Unsurprisingly, Olga had never actually showed up with the promised breakfast, so he decided he wasn’t necessarily breaking his promise to Oswald if he got up and checked if she had been murdered (not as unlikely as it should be) and/or if he would be able to find any eggs he could scramble up (more unlikely than you’d suspect, since Olga hated having him in – as she called it – ‘destroying’ his kitchen and frequently hid ingredients as well as kitchen utensils from him).

“I clean up vomit, I clean up mess in bathroom. Now you come and want food? When I supposed to do that? Laundry detergent staining marble tiles, having to scrub on my knees all morning! And my knees bad,” was Olga’s reply to his request.

Her scolding words still ringing in his ears, Ed wandered down the path that led away from the mansion, towards downtown Gotham.

This wasn’t breaking his promise to Oswald.

He was just going to pop into a bakery or something, just in and out, really quickly.

Oswald was never going to know anyway,

And even if he found out, Oswald would understand.

He’d encourage him, even.

He’d agree.

Five minutes.

Ten tops.

Maybe fifteen, he told himself as he walked past the bakery, his stomach audibly protesting as he took in the tooth-rotting scent of tarts and cookies.

Oswald wasn’t going to come home until late in the evening.

He would be long back by then.

It wasn’t a very long or hard walk.

Except he was sick.

And wearing pajamas.

And it was below 30 degrees.

Still, objectively, not too long.

The leather of his dress shoes was digging into his heels and bare ankles as he walked down street after street, deep in though.

In hindsight, getting dressed properly instead of just throwing on his shoes and a coat might have been a good idea.

But it didn’t matter because he’d be back soon.

And why get dressed if he was just going to go back to bed.

What if he met Barbara and her gang here?

Oswald hadn’t told him who had frozen him, and he had never asked. It was clear enough.

They had probably hired that Fries guy, broken him out of Arkham or wherever he was at the moment. He had always despised Butch. And Tabitha.

Cold and heartless people.

Going around and killing Oswald’s mother.

You just don’t do that.

Briefly he wondered how all of them had reacted at the news of his and Oswald’s relationship, if they had even told them. By now, he was sure they were more used to it than he himself was.

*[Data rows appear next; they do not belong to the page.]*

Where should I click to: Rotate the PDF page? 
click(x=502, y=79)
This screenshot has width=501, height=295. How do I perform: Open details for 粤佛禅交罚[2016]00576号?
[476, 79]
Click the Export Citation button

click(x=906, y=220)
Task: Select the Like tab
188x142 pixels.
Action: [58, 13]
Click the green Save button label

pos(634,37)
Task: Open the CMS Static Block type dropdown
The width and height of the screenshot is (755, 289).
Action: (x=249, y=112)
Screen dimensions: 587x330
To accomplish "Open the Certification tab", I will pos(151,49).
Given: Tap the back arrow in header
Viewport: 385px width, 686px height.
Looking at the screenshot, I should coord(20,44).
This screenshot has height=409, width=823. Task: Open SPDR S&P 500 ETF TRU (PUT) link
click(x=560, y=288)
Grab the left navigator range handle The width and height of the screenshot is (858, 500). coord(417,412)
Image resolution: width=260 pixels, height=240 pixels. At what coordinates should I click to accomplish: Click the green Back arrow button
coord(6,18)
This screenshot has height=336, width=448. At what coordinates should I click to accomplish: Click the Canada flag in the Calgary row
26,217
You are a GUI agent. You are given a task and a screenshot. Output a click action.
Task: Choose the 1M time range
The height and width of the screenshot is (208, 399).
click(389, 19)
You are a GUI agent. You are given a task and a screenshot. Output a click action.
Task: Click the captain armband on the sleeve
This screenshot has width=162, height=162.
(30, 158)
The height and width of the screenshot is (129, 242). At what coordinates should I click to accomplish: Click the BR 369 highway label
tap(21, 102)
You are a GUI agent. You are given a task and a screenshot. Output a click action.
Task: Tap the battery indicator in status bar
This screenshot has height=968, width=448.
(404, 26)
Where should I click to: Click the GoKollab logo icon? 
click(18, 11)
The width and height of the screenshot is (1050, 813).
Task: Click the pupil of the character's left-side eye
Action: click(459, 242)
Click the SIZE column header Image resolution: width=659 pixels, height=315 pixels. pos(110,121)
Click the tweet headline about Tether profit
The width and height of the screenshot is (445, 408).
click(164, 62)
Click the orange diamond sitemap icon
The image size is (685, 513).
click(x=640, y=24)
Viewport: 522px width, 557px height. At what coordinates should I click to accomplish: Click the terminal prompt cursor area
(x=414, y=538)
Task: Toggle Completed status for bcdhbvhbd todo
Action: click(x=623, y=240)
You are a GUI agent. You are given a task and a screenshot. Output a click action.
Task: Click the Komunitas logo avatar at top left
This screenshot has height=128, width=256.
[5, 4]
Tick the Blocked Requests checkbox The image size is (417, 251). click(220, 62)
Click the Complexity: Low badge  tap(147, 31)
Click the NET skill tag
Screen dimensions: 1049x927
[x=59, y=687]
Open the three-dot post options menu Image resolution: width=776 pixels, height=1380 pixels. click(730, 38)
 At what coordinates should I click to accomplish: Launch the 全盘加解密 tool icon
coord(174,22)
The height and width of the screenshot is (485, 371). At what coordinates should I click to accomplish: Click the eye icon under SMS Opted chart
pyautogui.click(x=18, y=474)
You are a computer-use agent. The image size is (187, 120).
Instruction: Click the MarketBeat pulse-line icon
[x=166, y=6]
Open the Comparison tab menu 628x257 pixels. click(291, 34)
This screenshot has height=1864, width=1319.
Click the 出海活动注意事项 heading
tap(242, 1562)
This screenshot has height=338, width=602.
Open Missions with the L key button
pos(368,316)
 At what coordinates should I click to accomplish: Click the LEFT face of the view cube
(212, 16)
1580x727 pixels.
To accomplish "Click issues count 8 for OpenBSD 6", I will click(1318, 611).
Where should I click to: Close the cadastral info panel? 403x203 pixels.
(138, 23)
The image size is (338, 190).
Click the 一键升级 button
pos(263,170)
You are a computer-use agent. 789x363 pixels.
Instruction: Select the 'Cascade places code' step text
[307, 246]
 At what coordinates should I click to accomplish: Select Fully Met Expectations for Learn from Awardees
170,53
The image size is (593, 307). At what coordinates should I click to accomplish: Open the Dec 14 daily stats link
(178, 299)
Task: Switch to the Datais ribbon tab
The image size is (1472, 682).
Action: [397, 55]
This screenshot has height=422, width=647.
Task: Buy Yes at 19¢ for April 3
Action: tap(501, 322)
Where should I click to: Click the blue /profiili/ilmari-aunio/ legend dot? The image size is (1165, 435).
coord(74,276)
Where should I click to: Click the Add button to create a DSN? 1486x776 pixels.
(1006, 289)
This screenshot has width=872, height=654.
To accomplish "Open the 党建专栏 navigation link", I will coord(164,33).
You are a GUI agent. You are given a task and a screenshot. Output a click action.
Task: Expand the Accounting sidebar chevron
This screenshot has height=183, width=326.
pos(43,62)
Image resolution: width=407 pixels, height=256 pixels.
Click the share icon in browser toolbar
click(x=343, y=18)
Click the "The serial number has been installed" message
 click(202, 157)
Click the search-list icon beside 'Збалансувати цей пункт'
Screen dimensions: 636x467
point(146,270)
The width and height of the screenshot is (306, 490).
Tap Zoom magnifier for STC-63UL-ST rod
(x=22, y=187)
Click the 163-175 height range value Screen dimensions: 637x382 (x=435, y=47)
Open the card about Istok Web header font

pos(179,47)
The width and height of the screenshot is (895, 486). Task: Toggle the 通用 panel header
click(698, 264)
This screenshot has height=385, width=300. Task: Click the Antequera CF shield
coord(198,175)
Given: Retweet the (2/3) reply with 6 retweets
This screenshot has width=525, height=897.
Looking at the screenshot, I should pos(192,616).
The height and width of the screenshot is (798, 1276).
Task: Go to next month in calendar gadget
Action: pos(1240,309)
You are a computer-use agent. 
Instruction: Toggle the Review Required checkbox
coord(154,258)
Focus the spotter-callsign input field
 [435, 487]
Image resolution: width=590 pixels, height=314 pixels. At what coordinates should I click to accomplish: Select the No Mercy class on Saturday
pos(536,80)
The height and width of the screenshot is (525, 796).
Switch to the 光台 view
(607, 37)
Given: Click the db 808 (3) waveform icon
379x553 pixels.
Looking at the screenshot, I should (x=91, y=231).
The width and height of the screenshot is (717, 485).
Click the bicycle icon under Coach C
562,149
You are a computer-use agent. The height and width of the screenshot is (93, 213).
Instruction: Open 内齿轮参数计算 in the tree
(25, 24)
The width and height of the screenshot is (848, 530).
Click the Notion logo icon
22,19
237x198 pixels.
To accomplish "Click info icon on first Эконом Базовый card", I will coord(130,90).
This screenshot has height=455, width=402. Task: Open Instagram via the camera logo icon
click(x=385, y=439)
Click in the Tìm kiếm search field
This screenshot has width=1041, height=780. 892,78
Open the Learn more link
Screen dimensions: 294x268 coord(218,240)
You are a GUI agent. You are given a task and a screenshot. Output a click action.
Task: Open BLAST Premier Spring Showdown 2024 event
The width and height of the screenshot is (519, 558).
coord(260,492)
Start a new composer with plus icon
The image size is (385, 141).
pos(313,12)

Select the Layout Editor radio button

While he had felt fine at the mansion, unsurprisingly his head was starting to hurt again, his ears and nose burning from the cold, knowing they must already be bright red.

But he was only going to be gone for about half an hour.

He could get back under the warm blankets in Oswald’s bed after that.

As he passed it, he couldn’t bear to look at Mr. Sowerby’s house, wondering if they had found his dead body – or, rather, his head – yet, if anybody even searched for him anyway, if anybody cared.

Had he lived in a different town, had he not worked in law enforcement, he might feel comforted by the thought of a murder investigation, but he knew better than that. He was well aware (and had taken advantage of multiple times) the lengths of moral ambiguity Gotham’s cops were willing to go to if there was cash involved. Or drugs. Or sex. And if you weren’t named Thomas or Martha Wayne not even a James Gordon was going to stop and look for more than a couple of seconds, till the next homicide.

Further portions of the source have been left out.